Man geht der Sache auf den Grund

Heiligenhaus / Haan / Essen..  Das Bemühen, den „unbekannten Dümpel-Objekten“ per telefonischer Recherche nachzuspüren, erweist sich als genauso geheimnisvoll und teils schräg-amüsant wie die kleine Expedition per Kamera und Modellschiff. Die Stadtwerke sind zwar mit ihrem historischen Domizil ein direkter Nachbar des Abtskücher Stauteichs – aber leider nicht zuständig: „Der gehört doch dem BRW.“

Also lässt man’s in Haan klingeln, beim Bergisch Rheinischen Wasserverband – leider ebenfalls vergebens: „Fragen Sie mal beim Ruhrverband“, ist dort die erschöpfendste Auskunft. Fast müßig zu erwähnen, dass auch der Pressesprecher des Ruhrverbandes – nach Rücksprache mit einem Ingenieur seines Hauses – den Fragenden weiter verweisen möchte: zurück zum BRW.

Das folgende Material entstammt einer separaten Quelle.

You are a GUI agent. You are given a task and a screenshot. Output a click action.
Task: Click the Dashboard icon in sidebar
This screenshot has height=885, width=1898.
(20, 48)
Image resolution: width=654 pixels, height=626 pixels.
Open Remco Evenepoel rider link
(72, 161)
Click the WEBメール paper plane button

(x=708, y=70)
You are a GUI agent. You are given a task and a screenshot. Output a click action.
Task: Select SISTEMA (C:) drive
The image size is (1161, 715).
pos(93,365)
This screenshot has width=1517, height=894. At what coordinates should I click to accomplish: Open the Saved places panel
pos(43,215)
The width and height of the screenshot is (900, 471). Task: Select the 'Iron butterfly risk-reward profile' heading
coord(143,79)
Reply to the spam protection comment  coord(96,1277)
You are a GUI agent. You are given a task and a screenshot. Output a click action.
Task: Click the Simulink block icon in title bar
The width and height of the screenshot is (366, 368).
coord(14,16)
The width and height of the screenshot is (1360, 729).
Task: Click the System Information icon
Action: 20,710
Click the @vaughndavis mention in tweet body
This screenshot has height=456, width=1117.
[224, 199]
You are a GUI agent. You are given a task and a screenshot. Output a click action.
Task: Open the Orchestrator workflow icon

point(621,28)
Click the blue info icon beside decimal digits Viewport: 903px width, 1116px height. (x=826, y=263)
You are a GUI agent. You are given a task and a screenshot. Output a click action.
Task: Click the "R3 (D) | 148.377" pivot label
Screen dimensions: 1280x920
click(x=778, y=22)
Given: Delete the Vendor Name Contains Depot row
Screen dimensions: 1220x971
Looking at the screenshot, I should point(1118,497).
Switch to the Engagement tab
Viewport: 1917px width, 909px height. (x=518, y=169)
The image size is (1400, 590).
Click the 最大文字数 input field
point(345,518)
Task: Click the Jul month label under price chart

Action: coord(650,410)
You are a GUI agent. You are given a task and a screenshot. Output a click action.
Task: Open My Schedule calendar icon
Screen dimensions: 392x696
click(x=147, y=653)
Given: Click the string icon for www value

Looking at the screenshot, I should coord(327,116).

Etwa ein herrenloses Gewässer?

Moment mal, da waren wir doch schon, jedenfalls telefonisch. Fast könnte der Verdacht aufkommen, der Abtskücher Stauteich wäre ein herrenloses Gewässer, auf dem sich Schwäne, Enten und Blesshühner in vogelfreier Anarchie tummeln. Doch Markus Rüdel, der Ruhrverbands-Pressesprecher, hat ein Einsehen: „Wir klären das!“ Wahrscheinlich ist jetzt auch seine journalistische Neugier geweckt.

Der Rückruf lässt denn auch nicht lange auf sich warten – mit überraschendem Ergebnis: „Wir gucken uns das Morgen früh an.“ Man wolle – jetzt wieder beim BRW – der Sache auf den Grund gehen. Auflösung folgt also – hoffentlich.